Task statement – An exact reproduction of all the entries is what the answer must contain.

Saved data entries:
*****
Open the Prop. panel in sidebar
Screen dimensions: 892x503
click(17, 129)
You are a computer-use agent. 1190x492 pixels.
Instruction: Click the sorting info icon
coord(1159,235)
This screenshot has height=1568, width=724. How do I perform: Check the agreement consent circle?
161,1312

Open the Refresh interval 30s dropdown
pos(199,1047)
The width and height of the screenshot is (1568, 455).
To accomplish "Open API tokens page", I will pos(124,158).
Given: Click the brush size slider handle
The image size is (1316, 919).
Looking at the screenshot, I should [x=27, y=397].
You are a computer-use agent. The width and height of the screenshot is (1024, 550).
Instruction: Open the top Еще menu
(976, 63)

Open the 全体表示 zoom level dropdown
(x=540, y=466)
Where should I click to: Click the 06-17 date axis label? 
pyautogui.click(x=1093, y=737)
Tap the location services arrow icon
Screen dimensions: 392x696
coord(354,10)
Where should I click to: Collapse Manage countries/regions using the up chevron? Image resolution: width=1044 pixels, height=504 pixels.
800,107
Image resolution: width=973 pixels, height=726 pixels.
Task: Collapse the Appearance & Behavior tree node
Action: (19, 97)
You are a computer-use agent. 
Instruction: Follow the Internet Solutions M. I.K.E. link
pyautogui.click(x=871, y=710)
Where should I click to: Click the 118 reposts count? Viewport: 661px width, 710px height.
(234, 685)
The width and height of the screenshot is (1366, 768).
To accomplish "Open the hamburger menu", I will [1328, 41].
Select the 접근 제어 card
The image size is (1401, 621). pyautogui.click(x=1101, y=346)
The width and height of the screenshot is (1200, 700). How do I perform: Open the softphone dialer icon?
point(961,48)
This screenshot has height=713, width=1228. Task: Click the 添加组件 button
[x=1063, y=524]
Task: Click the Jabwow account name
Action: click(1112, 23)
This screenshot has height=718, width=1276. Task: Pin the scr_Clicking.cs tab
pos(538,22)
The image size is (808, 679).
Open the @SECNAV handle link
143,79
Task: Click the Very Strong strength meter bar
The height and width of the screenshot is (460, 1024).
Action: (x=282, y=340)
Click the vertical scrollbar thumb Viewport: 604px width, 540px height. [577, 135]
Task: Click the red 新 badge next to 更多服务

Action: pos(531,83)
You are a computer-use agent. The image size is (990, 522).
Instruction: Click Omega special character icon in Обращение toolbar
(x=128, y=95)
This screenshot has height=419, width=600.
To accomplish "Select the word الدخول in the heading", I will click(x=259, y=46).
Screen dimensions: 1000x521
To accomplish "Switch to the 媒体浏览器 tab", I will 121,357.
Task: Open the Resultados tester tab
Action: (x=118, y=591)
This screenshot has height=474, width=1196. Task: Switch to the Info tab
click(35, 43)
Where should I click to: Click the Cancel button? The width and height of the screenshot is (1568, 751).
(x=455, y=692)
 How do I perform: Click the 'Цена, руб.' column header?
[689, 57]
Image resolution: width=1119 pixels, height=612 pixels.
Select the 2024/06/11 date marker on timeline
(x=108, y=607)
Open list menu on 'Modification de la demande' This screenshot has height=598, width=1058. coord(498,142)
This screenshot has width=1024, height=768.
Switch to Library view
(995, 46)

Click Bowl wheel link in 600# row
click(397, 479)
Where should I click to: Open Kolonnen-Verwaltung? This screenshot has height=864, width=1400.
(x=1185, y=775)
*****
Result for this task –
Open the Prop. panel in sidebar
Screen dimensions: 892x503
click(17, 129)
You are a computer-use agent. 1190x492 pixels.
Instruction: Click the sorting info icon
coord(1159,235)
This screenshot has height=1568, width=724. How do I perform: Check the agreement consent circle?
161,1312

Open the Refresh interval 30s dropdown
pos(199,1047)
The width and height of the screenshot is (1568, 455).
To accomplish "Open API tokens page", I will pos(124,158).
Given: Click the brush size slider handle
The image size is (1316, 919).
Looking at the screenshot, I should [x=27, y=397].
You are a computer-use agent. The width and height of the screenshot is (1024, 550).
Instruction: Open the top Еще menu
(976, 63)

Open the 全体表示 zoom level dropdown
(x=540, y=466)
Where should I click to: Click the 06-17 date axis label? 
pyautogui.click(x=1093, y=737)
Tap the location services arrow icon
Screen dimensions: 392x696
coord(354,10)
Where should I click to: Collapse Manage countries/regions using the up chevron? Image resolution: width=1044 pixels, height=504 pixels.
800,107
Image resolution: width=973 pixels, height=726 pixels.
Task: Collapse the Appearance & Behavior tree node
Action: (19, 97)
You are a computer-use agent. 
Instruction: Follow the Internet Solutions M. I.K.E. link
pyautogui.click(x=871, y=710)
Where should I click to: Click the 118 reposts count? Viewport: 661px width, 710px height.
(234, 685)
The width and height of the screenshot is (1366, 768).
To accomplish "Open the hamburger menu", I will [1328, 41].
Select the 접근 제어 card
The image size is (1401, 621). pyautogui.click(x=1101, y=346)
The width and height of the screenshot is (1200, 700). How do I perform: Open the softphone dialer icon?
point(961,48)
This screenshot has height=713, width=1228. Task: Click the 添加组件 button
[x=1063, y=524]
Task: Click the Jabwow account name
Action: click(1112, 23)
This screenshot has height=718, width=1276. Task: Pin the scr_Clicking.cs tab
pos(538,22)
The image size is (808, 679).
Open the @SECNAV handle link
143,79
Task: Click the Very Strong strength meter bar
The height and width of the screenshot is (460, 1024).
Action: (x=282, y=340)
Click the vertical scrollbar thumb Viewport: 604px width, 540px height. [577, 135]
Task: Click the red 新 badge next to 更多服务

Action: pos(531,83)
You are a computer-use agent. The image size is (990, 522).
Instruction: Click Omega special character icon in Обращение toolbar
(x=128, y=95)
This screenshot has height=419, width=600.
To accomplish "Select the word الدخول in the heading", I will click(x=259, y=46).
Screen dimensions: 1000x521
To accomplish "Switch to the 媒体浏览器 tab", I will 121,357.
Task: Open the Resultados tester tab
Action: (x=118, y=591)
This screenshot has height=474, width=1196. Task: Switch to the Info tab
click(35, 43)
Where should I click to: Click the Cancel button? The width and height of the screenshot is (1568, 751).
(x=455, y=692)
 How do I perform: Click the 'Цена, руб.' column header?
[689, 57]
Image resolution: width=1119 pixels, height=612 pixels.
Select the 2024/06/11 date marker on timeline
(x=108, y=607)
Open list menu on 'Modification de la demande' This screenshot has height=598, width=1058. coord(498,142)
This screenshot has width=1024, height=768.
Switch to Library view
(995, 46)

Click Bowl wheel link in 600# row
click(397, 479)
Where should I click to: Open Kolonnen-Verwaltung? This screenshot has height=864, width=1400.
(x=1185, y=775)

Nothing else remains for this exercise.